For four centuries, then, the coffin was underwater. No markers. No accessible spot on the bank. Nothing but silt and current and the secret of a river that had no intention of giving up its dead.

On the night of the Exodus, Moses left the camp. The Torah records only that he took the bones of Joseph with him (Exodus 13:19), and most readers assume he had simply been handed a box at some earlier moment. The rabbis knew better. The box had to be found first. And there was only one generation living who could possibly have known where it was, and they had been in slavery so long the knowledge had nearly evaporated.

The midrash says Moses went to an old woman named Serach, daughter of Asher. Serach was one of the few souls who had been alive in both generations. She had been a child in the time of Joseph. She had come down to Egypt with the family. She had survived, somehow, all the way through the slavery and was now impossibly old, the kind of old that shows up only in the rabbinic imagination. Moses asked her where Joseph's coffin was. Serach answered in three words. "In the river."

Which river. Where in the river. She did not say. She did not have to. Moses took a metal plate on which he had inscribed the name of God, or in some versions took a small fragment of a shard that contained the divine name, and he walked to the bank of the Nile. He called out. "Joseph," he said, "the time of the promise God swore to your fathers has come. If you will come up, good. And if not, we are released from the oath you made us swear."

The coffin came up.

That is one version. The other version is stranger and more beautiful, and it is the one Ginzberg preserves in the earliest tellings. Joseph's body, even in death, emitted a fragrance. The rabbis had a tradition that when the Ishmaelite traders bought the living Joseph from his brothers, they were normally carrying pitch and hides, goods that stank. On that one caravan they were carrying spices. A providential dispensation, the midrash says. So that sweet fragrance might be wafted to Joseph on the road to Egypt. Some rabbis said Joseph himself had a pleasant smell about him that lingered everywhere he walked, and that the princesses of the Egyptian court had been drawn to him by the fragrance alone.

That fragrance never went away. Not in life. Not in death. Not in four hundred years underwater.

Moses, according to the rabbis, went to the Nile on the night of the Exodus and walked along the bank sniffing the wind. The scent was faint but unmistakable. A trace of spice in a river that had nothing but reeds and mud.
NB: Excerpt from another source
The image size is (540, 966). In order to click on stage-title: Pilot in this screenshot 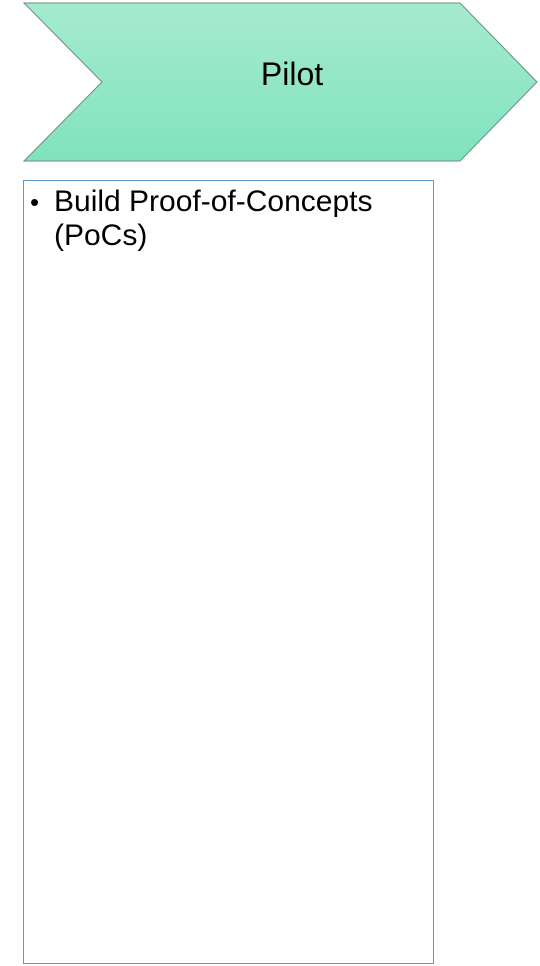, I will do `click(292, 74)`.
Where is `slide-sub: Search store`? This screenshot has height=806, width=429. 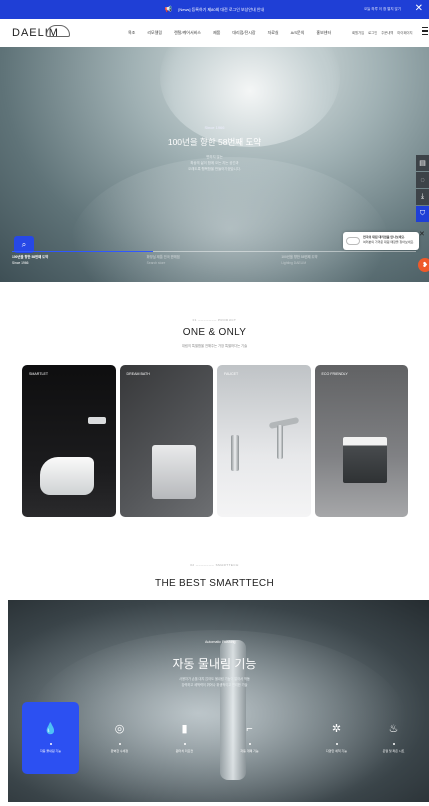 slide-sub: Search store is located at coordinates (156, 263).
He followed it to the spot where the water ran over the coffin, waded in, and raised the box with his own hands. The fragrance of a man who had been dead since before any living Israelite was born was the compass that led Moses through the dark.

The Bavli Sotah, the Talmudic tractate on the suspected adulteress compiled in sixth-century Babylonia, preserves a related teaching from Rabbi Nathan. It says that when Moses stood on the bank calling out to Joseph, the coffin rose to the surface on its own, as if Joseph had been waiting for the sentence. Every Jewish soul in Egypt was walking out of slavery. The bones of the one who had gone down to Egypt first needed to walk out last.

The tradition says Moses then carried the coffin himself, on his own shoulders, through forty years of wilderness. Every time the camp moved, Moses carried it. Every time the pillar of cloud shifted, Joseph went with him. At the Red Sea, some midrashim say, two coffins traveled together. The Ark of the Covenant, containing the Tablets of the Law, and the coffin of Joseph, containing the bones of the man who had made the whole family swear an oath. "Keeper of the covenant" and "keeper of the oath," the rabbis said, walking side by side through the split sea.

Centuries later, in the Book of Joshua, the bones are buried in Shechem (Joshua 24:32), the city where Joseph had been sold into slavery as a boy. The circle closes. The promise Joseph had made his brothers swear was kept by a stranger from the desert who followed his scent through a river, and the coffin that had been sunk in the Nile by men who thought they were pinning the source of their own prosperity was lifted by the one Hebrew in Egypt who was brave enough to call out to the dead and wait for an answer.

Joseph answered. The rabbis swear that he did.